To identify a cell, researchers often have to abuse it—rip it from its home, douse it with toxic fixatives, doctor its DNA, or coerce it into making exotic proteins that could upset its biochemistry. Even if the cell survives, it may never be the same again. But a strong yet gentle beam of light could one day allow researchers to classify cells while leaving them unharmed and alive for additional study.
A team led by biophysicist Cynthia McMurray and physicist Michael Martin of Lawrence Berkeley National Laboratory (LBNL) in California has found that by scanning cells with an intense beam of infrared radiation produced by a synchrotron, a type of particle accelerator, they can capture a biochemical signature that reveals cells' identities.
The researchers presented early results from the method in June at a meeting in the United Kingdom, and they are now evaluating it with a 1-year pilot grant from the Chan Zuckerberg Initiative (CZI). If it works, the team's spectral phenotyping technique could provide a tool for another endeavor backed by CZI: the Human Cell Atlas, an international project that aims to chart the type and location of every cell in the body. And if the synchrotron-driven method can be adapted to more modest infrared instruments available to other labs and hospitals, spectral phenotyping might one day also help diagnose illnesses, probe the cellular changes that lead to disease, and delve into embryonic development. "The tools we are putting together will blow open this field," McMurray predicts.
Scientists who are familiar with the still unpublished results call the approach promising. "I'm looking forward to seeing the research that's going to come out," says spectroscopist Peter Gardner of The University of Manchester in the United Kingdom. Chemical physicist Hugh Byrne of the Dublin Institute of Technology is impressed by how thoroughly the group is testing its approach. "It's a concerted program to demonstrate the capabilities of the technique."
Martin and McMurray like to contrast their approach with a widely used cell-identification technique: fluorescent labeling. To spur cells of a specific type to produce a label such as green fluorescent protein (GFP), scientists have to equip them with the molecule's gene. The techniques for adding DNA can alter the cells, and because GFP is foreign to them—it's originally from a jellyfish—it could also modify their physiology. Moreover, McMurray notes, researchers typically have to zap fluorescent labels with a laser to induce them to light up, which can harm or kill cells. Other techniques are no less invasive. "If you are doing labeling or staining, you are changing the true chemistry" of cells, Martin says. "We want to explore what the chemistry is, not alter it to do the measurements."
That's where infrared spectroscopy comes in. "Infrared is not invasive, so it can be used on intact tissues and living cells," McMurray says.
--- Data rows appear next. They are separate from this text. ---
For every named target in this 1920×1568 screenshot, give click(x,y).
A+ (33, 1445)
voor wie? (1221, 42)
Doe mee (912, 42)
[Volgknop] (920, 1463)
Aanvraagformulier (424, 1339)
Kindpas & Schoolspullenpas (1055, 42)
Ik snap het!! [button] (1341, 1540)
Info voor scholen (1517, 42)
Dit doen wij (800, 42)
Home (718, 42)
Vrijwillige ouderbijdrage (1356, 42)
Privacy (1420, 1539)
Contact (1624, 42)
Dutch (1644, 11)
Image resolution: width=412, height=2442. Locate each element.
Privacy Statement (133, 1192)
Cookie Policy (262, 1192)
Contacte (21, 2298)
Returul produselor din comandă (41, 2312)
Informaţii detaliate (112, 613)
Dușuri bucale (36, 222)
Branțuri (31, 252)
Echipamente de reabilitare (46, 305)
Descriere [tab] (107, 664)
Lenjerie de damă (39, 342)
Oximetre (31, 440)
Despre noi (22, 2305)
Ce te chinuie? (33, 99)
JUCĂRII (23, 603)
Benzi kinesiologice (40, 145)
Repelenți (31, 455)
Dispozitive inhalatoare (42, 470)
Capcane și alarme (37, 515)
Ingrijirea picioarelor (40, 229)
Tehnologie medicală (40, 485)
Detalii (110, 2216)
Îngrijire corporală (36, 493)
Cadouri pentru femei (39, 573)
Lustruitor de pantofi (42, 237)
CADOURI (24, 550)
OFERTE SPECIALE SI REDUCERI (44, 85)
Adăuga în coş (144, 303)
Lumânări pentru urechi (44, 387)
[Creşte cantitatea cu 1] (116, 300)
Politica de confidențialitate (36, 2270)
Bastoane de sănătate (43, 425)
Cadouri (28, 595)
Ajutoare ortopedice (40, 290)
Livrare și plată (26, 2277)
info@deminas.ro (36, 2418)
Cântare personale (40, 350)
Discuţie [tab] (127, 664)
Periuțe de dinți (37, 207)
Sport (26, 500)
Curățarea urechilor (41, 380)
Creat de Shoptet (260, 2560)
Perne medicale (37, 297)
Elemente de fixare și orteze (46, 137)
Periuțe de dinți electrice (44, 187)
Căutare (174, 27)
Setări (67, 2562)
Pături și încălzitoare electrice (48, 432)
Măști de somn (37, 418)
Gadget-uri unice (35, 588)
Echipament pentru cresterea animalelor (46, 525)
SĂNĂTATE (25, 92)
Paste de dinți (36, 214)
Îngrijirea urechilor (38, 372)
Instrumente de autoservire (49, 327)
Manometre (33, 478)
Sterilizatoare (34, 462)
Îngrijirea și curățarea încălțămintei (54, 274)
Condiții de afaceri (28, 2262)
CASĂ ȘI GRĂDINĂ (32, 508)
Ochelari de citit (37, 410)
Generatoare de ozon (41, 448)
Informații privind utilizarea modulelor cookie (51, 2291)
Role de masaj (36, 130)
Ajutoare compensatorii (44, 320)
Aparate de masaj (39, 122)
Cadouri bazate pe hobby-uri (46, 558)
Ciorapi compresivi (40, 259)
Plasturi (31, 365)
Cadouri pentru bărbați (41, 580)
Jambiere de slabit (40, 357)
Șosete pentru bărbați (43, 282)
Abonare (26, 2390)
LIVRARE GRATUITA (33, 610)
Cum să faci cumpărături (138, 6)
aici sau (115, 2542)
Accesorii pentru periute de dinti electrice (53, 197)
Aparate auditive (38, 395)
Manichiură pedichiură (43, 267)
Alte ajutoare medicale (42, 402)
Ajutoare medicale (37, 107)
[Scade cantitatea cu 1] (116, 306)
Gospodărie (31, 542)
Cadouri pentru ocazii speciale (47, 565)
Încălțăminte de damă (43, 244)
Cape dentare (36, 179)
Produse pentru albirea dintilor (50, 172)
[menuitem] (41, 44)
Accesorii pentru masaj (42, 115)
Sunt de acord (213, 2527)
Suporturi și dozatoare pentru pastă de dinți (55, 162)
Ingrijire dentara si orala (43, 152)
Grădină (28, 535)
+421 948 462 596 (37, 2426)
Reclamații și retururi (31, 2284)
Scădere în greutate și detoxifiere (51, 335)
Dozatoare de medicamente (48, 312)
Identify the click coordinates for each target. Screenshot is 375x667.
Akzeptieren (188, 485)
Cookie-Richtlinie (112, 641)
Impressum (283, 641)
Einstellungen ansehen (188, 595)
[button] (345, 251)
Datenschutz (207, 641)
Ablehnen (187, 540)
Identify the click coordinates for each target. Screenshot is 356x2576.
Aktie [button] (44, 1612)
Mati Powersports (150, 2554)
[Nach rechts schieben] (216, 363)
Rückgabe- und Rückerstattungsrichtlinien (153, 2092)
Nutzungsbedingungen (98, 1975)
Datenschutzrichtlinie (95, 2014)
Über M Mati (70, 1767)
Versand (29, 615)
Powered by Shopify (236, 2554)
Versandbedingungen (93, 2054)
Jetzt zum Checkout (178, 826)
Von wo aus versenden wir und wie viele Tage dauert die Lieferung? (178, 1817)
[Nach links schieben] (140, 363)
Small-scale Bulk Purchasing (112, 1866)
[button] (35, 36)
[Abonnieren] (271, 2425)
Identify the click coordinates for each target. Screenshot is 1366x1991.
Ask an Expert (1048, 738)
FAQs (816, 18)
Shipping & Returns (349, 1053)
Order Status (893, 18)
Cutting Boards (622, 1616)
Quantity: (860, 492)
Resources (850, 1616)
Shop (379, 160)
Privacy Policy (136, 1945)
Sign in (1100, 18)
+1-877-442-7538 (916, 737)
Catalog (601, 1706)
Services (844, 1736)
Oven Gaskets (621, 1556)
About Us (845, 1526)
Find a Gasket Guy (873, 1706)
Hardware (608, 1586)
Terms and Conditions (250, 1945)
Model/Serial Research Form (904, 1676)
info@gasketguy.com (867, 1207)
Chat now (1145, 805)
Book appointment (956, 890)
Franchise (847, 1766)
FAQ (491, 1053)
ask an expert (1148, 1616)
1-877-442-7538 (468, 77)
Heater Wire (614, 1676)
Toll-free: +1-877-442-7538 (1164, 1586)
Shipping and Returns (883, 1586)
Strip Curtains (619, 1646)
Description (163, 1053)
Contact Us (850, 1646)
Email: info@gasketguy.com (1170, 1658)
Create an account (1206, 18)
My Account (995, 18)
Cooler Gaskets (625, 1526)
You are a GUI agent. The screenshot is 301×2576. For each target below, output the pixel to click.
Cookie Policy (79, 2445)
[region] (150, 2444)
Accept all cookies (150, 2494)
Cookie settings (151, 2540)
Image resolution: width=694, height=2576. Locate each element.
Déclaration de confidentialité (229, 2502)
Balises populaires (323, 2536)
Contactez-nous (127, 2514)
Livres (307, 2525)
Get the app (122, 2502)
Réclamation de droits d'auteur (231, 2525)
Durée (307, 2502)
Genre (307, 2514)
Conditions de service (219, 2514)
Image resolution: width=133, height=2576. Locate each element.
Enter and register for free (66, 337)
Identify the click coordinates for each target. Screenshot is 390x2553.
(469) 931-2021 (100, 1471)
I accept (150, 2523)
When a sample is exposed to different wavelengths of infrared radiation, how much light of each wavelength it absorbs indicates the kinds of chemical groups it contains. Unlike fluorescent labeling, the absorption pattern usually can't reveal whether a cell is producing a specific molecule—for example, the immune receptors CD4 or CD8, which are often used to define two classes of T cells. But a cell's infrared spectrum does reveal broad types of molecules—such as fats and proteins—providing a biochemical fingerprint. As a result, "You get a much more holistic picture of the cell," Byrne says.
Martin and McMurray say standard infrared sources don't provide the sensitivity they needed, so the team turned to LBNL's Advanced Light Source synchrotron, whose infrared beam is one of the brightest in the world. It "allows us to get better resolution and fidelity," Martin says. At the June SPEC2018 conference in Glasgow, U.K., McMurray and Martin revealed they could discriminate two types of brain cells—neurons and astrocytes—in slices of brain from mice. In brain tissue from rodents with a condition mimicking Huntington disease, they could also detect an increase in lipids that indicates degeneration. In the future, the researchers plan to automate cell identification by enlisting machine learning algorithms to pick out distinguishing features of each cell type.
McMurray and her colleagues still need to determine whether a cell's spectral signature remains constant or varies with its location in the body. For potential medical uses, they also want to find out whether a human cell's infrared signature changes when a person becomes ill. So far, however, the researchers have analyzed only mouse tissues. "We wanted to make sure the method is robust," McMurray says.
One limitation of the new technique is obvious—synchrotrons are huge, expensive, and rare, and often have monthslong waiting lists. "You aren't going to be taking your synchrotron into the hospital," Gardner says. But lab machines are rapidly approaching the infrared-generating power of particle accelerators, he notes. McMurray adds that after using the synchrotron to pinpoint distinctive spectral patterns for a variety of cell types, the researchers plan to publish a catalog that would allow other scientists to compare results from their own samples, even ones captured with less discerning lab devices.
Gardner expects the project to have an impact. "They have the tools, the expertise, and the personnel to accelerate this work," he says.